If your business is high-risk, needs to raise funds or plans to “go public” it may make sense to incorporate. However, those in Staten Island looking to incorporate may have options on what type of corporate structure to choose. The following is a brief overview of several types of corporate structures.
A corporation, generally referred to as a C corp, is a separate legal entity from those who own it. This means the C corp can make a profit, is subject to taxes and can be held liable in court, all separate from its owners. This protection makes C corps an attractive option for those wishing to incorporate. However, the cost to establish a C corp is greater than other possible business structures. C corps also have record-keeping, operational processes and reporting requirements. In addition, C corps are subject to double taxation — once on the profits made, and again on dividends paid.
An S corporation, generally referred to as an S corp, is a type of corporation that is not subject to double taxation like a C corp is. Profits and losses of the corporation are passed directly to the owners’ personal income, and thus do not face corporate taxes. S corps have to register both with the state and the Internal Revenue Service. S corps are limited to 100 shareholders, all of who must be citizens of the United States. Like C corps, S corps are subject to filing and operational processes requirements.
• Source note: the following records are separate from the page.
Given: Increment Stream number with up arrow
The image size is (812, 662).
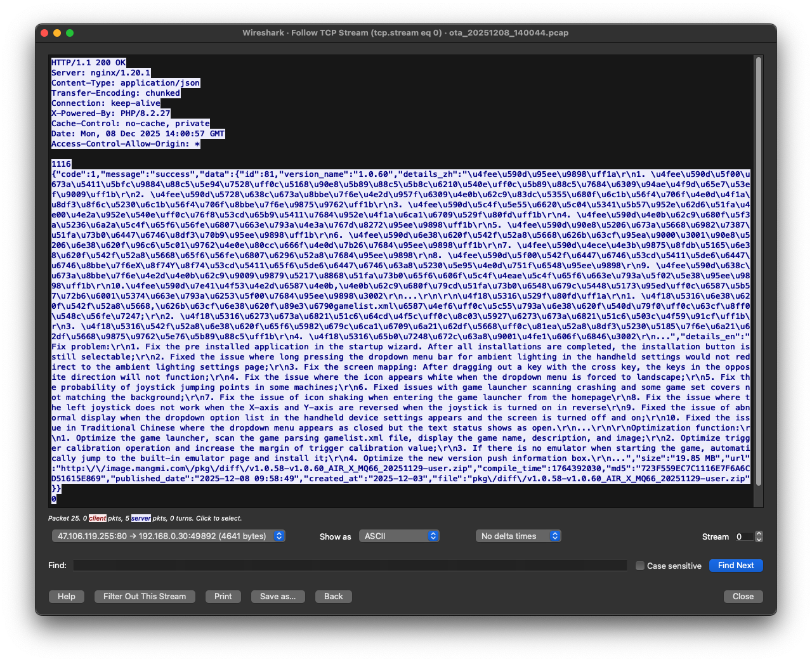Looking at the screenshot, I should (x=759, y=534).
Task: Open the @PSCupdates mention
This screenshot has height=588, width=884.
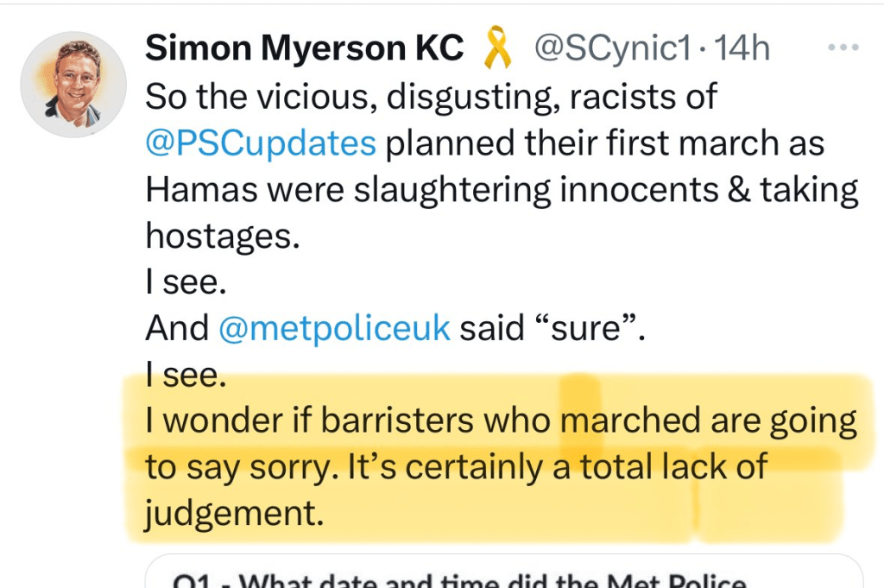Action: coord(261,142)

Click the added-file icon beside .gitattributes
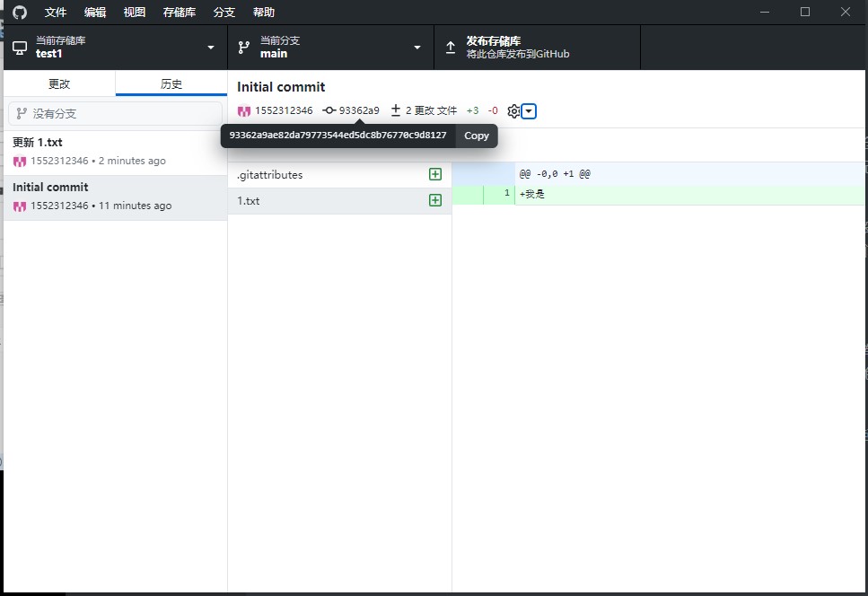(435, 174)
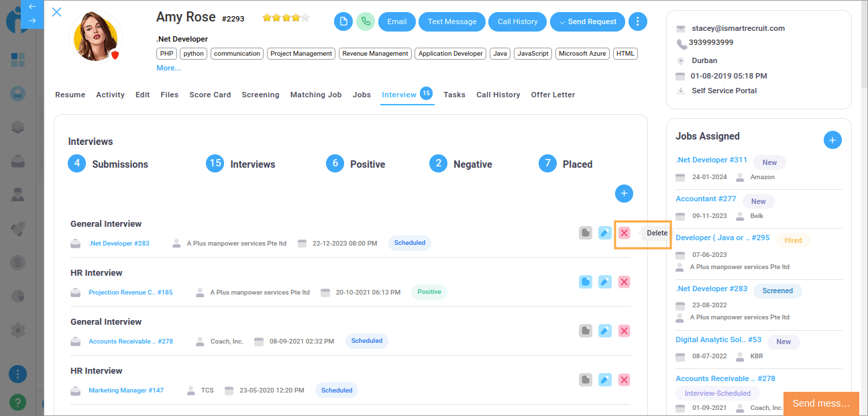Open the .Net Developer #283 job link
Viewport: 868px width, 416px height.
119,244
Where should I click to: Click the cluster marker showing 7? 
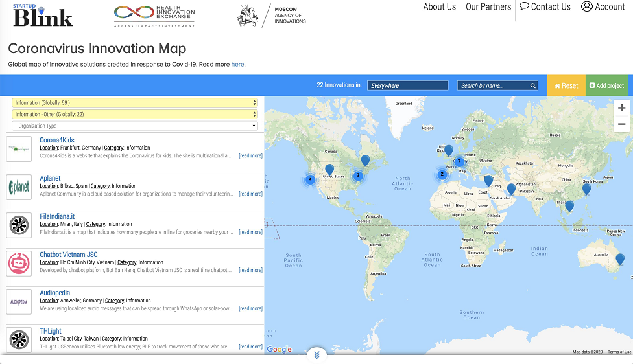click(459, 161)
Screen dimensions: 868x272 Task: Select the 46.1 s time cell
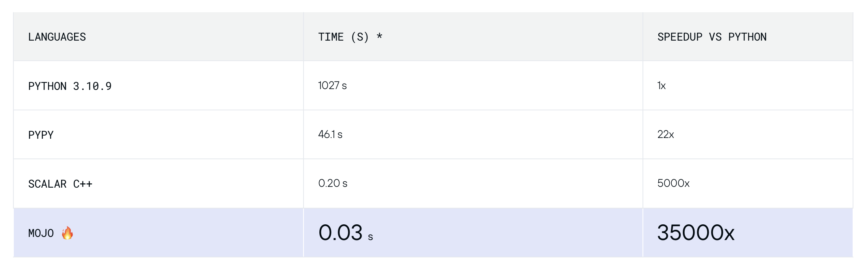pyautogui.click(x=330, y=134)
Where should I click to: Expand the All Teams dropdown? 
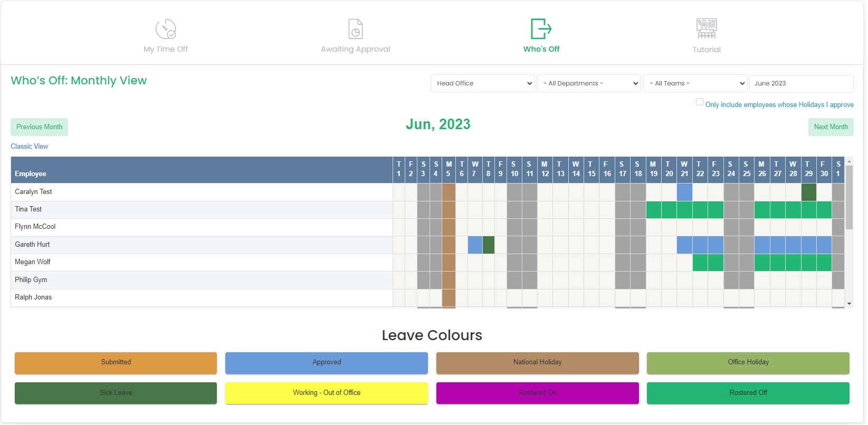(x=695, y=83)
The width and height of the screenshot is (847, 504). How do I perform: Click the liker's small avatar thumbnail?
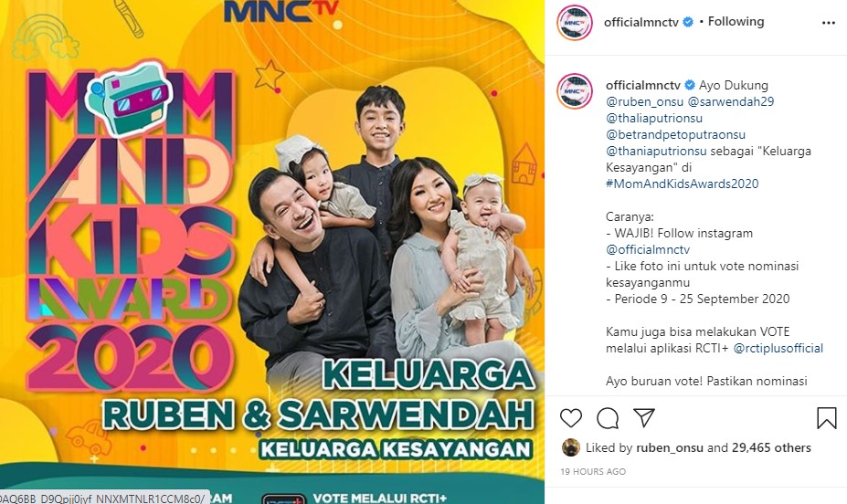click(571, 447)
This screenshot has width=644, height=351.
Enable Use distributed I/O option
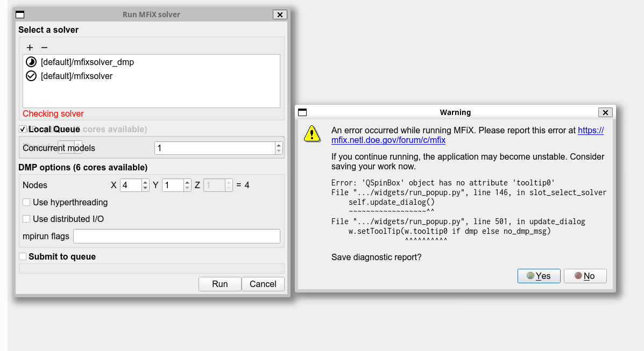[x=26, y=219]
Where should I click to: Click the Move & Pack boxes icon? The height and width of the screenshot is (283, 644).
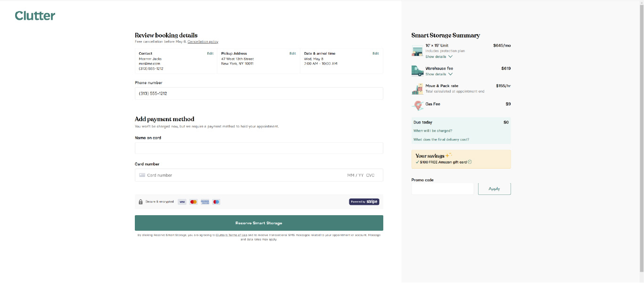pos(417,88)
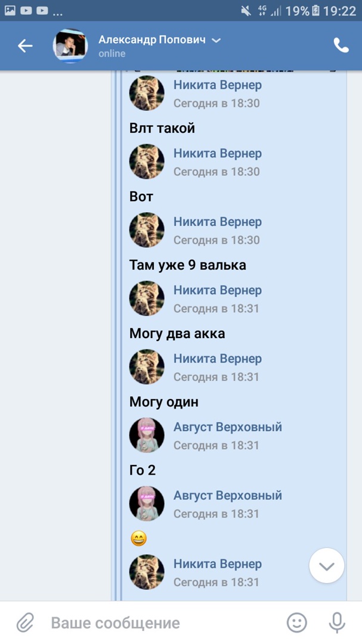Open Александр Попович chat header name
Viewport: 362px width, 644px height.
pos(152,40)
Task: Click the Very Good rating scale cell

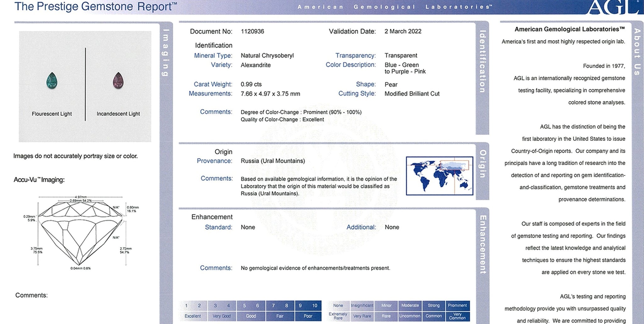Action: 222,316
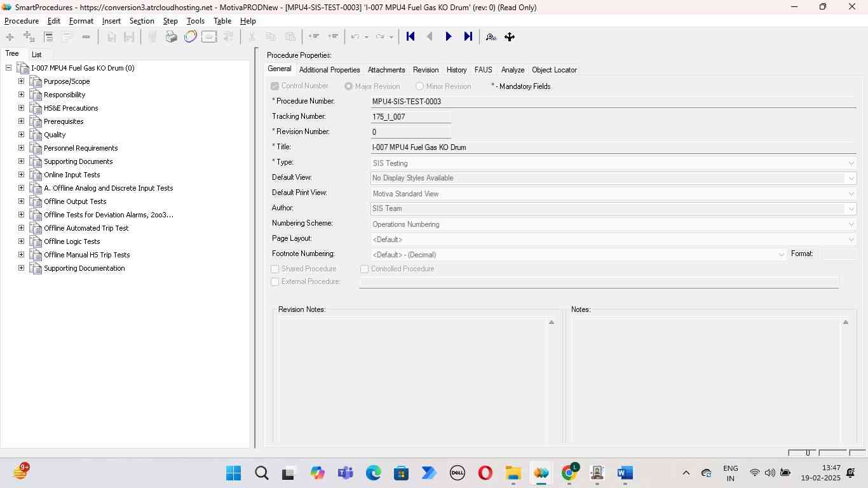Click the next blue arrow button
Image resolution: width=868 pixels, height=488 pixels.
pyautogui.click(x=449, y=37)
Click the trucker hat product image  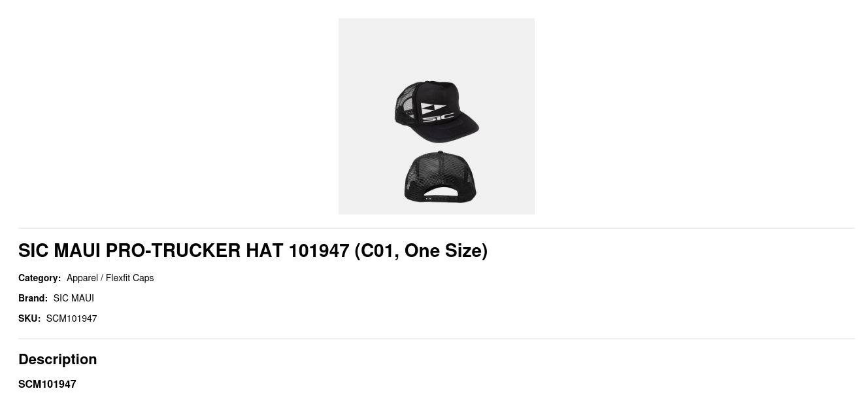tap(436, 116)
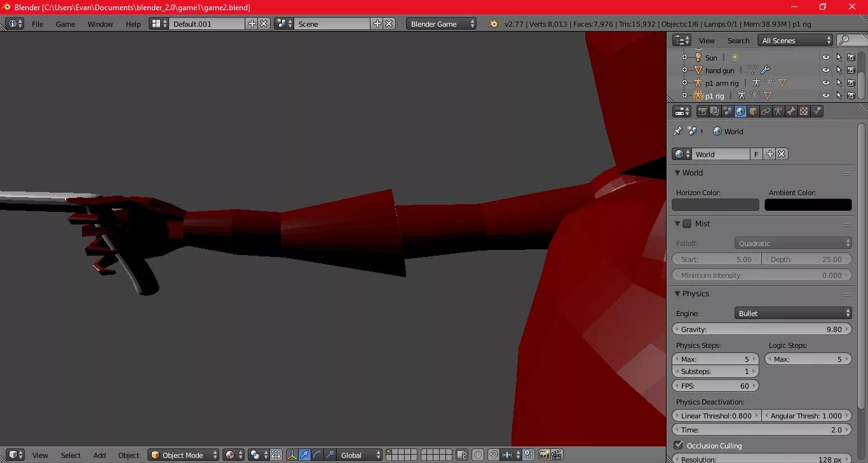Open the All Scenes filter dropdown

794,40
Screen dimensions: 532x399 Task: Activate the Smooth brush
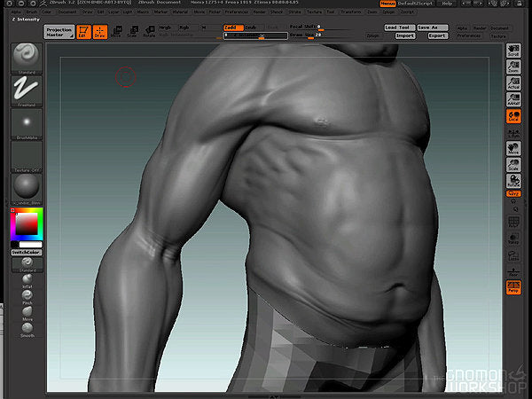point(26,326)
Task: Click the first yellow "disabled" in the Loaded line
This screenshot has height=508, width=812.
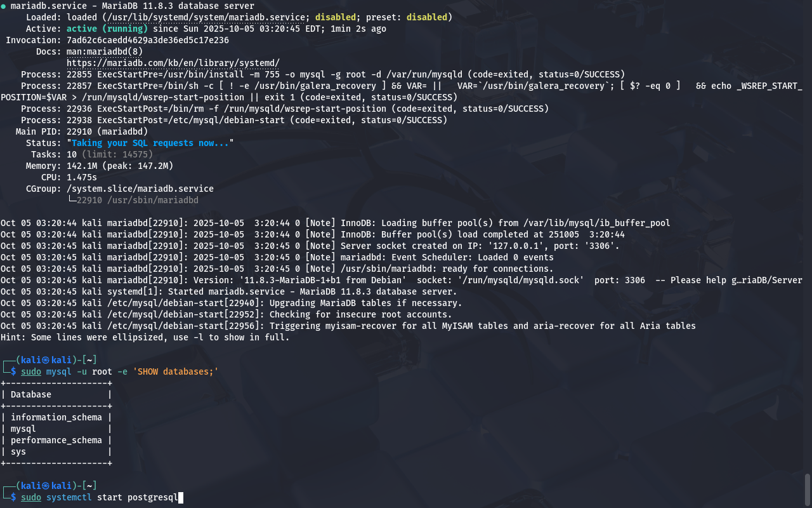Action: pos(335,17)
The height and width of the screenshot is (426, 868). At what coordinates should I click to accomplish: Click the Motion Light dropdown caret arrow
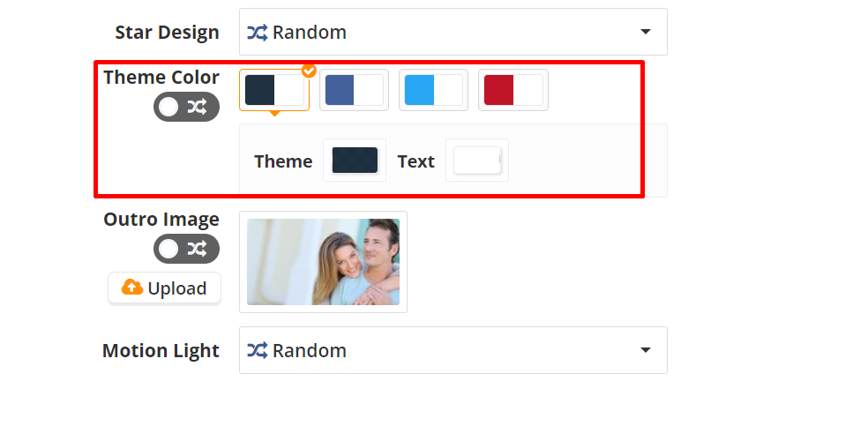pyautogui.click(x=645, y=350)
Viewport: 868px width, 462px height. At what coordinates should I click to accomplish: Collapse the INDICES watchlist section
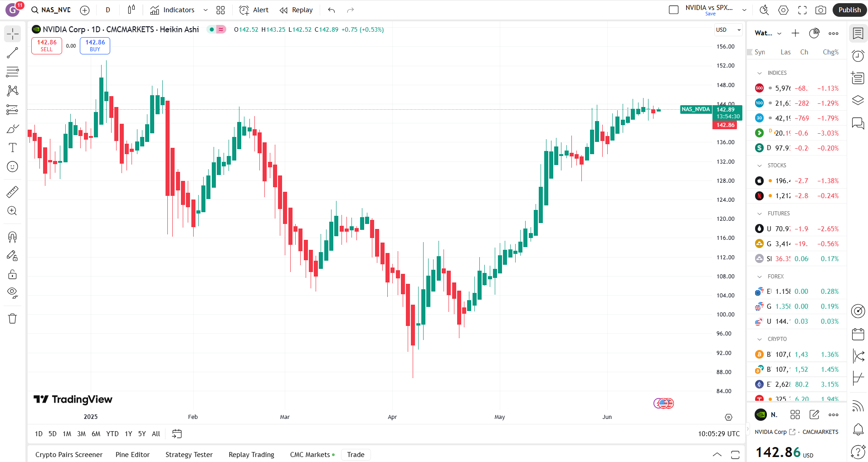[x=760, y=73]
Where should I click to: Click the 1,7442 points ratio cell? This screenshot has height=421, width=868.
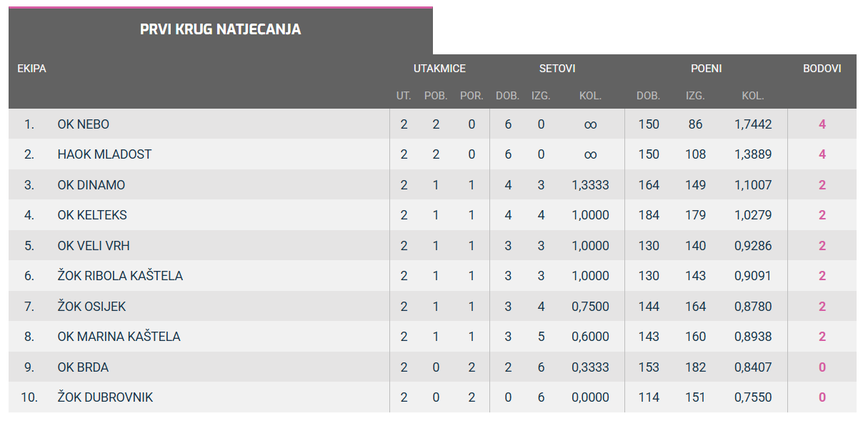tap(753, 124)
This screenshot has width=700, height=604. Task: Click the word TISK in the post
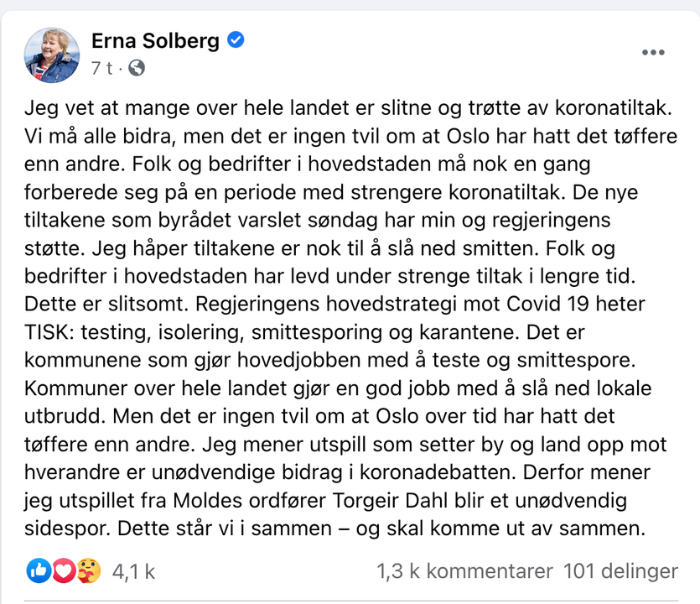pos(49,332)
A B corporation, generally referred to as a B corp, is taxed in the same matter as a C corp. However, the B corp is obligated to shareholders to provide some type of public benefit, along with financial profits. In some states, B corps have to submit a benefit report each year showing how they contributed to the public good.
Learn more about corporations
These are only some examples of corporations that may be an option for your business. This post does not contain legal advice. Those who want to learn more about business and commercial law can visit our firm’s website for further information.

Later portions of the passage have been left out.